**** SELECTED EXCERPT ****
Japan Theme Park Asks Roller Coaster Riders To 'Scream Inside Your Heart'
A theme park in Japan has inadvertently given us a pandemic mantra we had no idea we needed
It’s been months since we started living the quarantine life and in recent weeks, as several states experience astronomical rises in coronavirus cases, it’s hard to imagine an end to our pandemic sorrows. Life is weird, the president is absolutely zero help, and we’re not even sure if our kids can safely return to school. That’s why the advice a theme park in Japan is giving its guests to help curb spread of the virus is now our new mantra — “please scream inside your heart.”
All day every day, yo.
So as researchers have begun to put together the pieces of the pandemic puzzle, they’re discovered that coronavirus, which is spread via respiratory droplet, spreads more easily when people are screaming, singing, or talking loudly. To that end, the Fuji-Q Highland amusement park has advised parkgoers to instead “scream inside your heart” on roller coasters instead of screaming out loud.
According to the Wall Street Journal, park executives released a video to prove that it’s actually not all that hard to do. Because of course, people were upset that they couldn’t shriek to their heart’s content. “We received complaints that the theme park association’s request to not make loud noises was impossible and too strict. That’s why we decided to release the video,” a Fuji-Q spokesman said.
The sight of these two straight-faced businessmen riding the coaster without making a peep is certainly funny, but as I think of my own life since the middle of March, I find it intensely.. relatable? I’ve been working from home, which I have done for years, but for four months now I’ve done it with two perpetually “bored” tweens buzzing around me and a husband also working from home. A husband who usually works in an office and kids who usually go to school. All home wrecking my usual sanity and silence as I go about my work day.
**** RECORDS PROVIDED ****
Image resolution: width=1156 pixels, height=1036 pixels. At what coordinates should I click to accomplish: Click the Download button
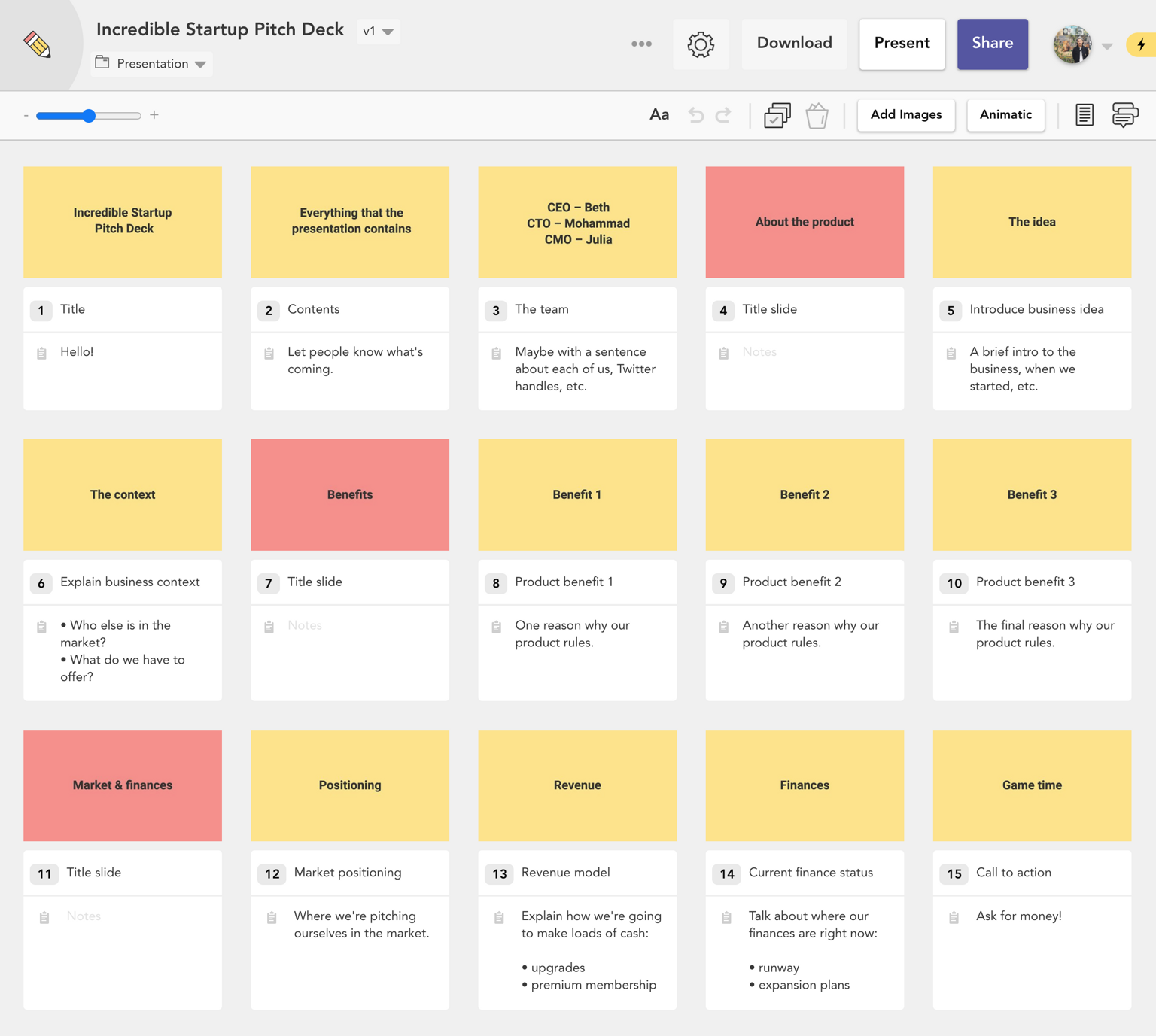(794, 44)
****
**** RECORDS PROVIDED ****
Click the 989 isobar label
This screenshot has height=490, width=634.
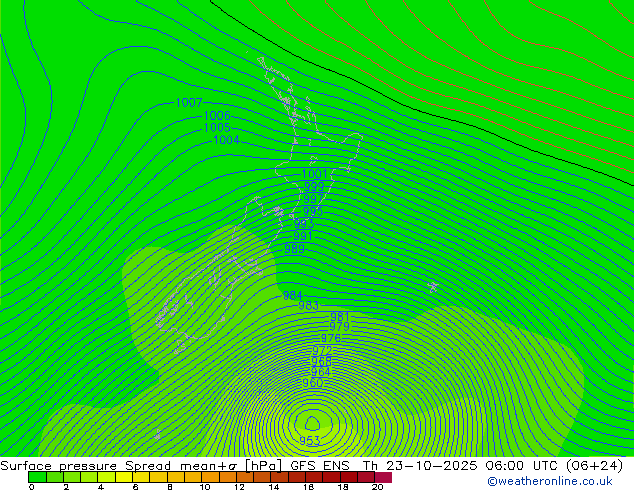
****
TRY IT:
Copy out the roller coaster article in its entirety, word for word.

SOLUTION FOR THIS EXERCISE:
Japan Theme Park Asks Roller Coaster Riders To 'Scream Inside Your Heart'
A theme park in Japan has inadvertently given us a pandemic mantra we had no idea we needed
It’s been months since we started living the quarantine life and in recent weeks, as several states experience astronomical rises in coronavirus cases, it’s hard to imagine an end to our pandemic sorrows. Life is weird, the president is absolutely zero help, and we’re not even sure if our kids can safely return to school. That’s why the advice a theme park in Japan is giving its guests to help curb spread of the virus is now our new mantra — “please scream inside your heart.”
All day every day, yo.
So as researchers have begun to put together the pieces of the pandemic puzzle, they’re discovered that coronavirus, which is spread via respiratory droplet, spreads more easily when people are screaming, singing, or talking loudly. To that end, the Fuji-Q Highland amusement park has advised parkgoers to instead “scream inside your heart” on roller coasters instead of screaming out loud.
According to the Wall Street Journal, park executives released a video to prove that it’s actually not all that hard to do. Because of course, people were upset that they couldn’t shriek to their heart’s content. “We received complaints that the theme park association’s request to not make loud noises was impossible and too strict. That’s why we decided to release the video,” a Fuji-Q spokesman said.
The sight of these two straight-faced businessmen riding the coaster without making a peep is certainly funny, but as I think of my own life since the middle of March, I find it intensely.. relatable? I’ve been working from home, which I have done for years, but for four months now I’ve done it with two perpetually “bored” tweens buzzing around me and a husband also working from home. A husband who usually works in an office and kids who usually go to school. All home wrecking my usual sanity and silence as I go about my work day.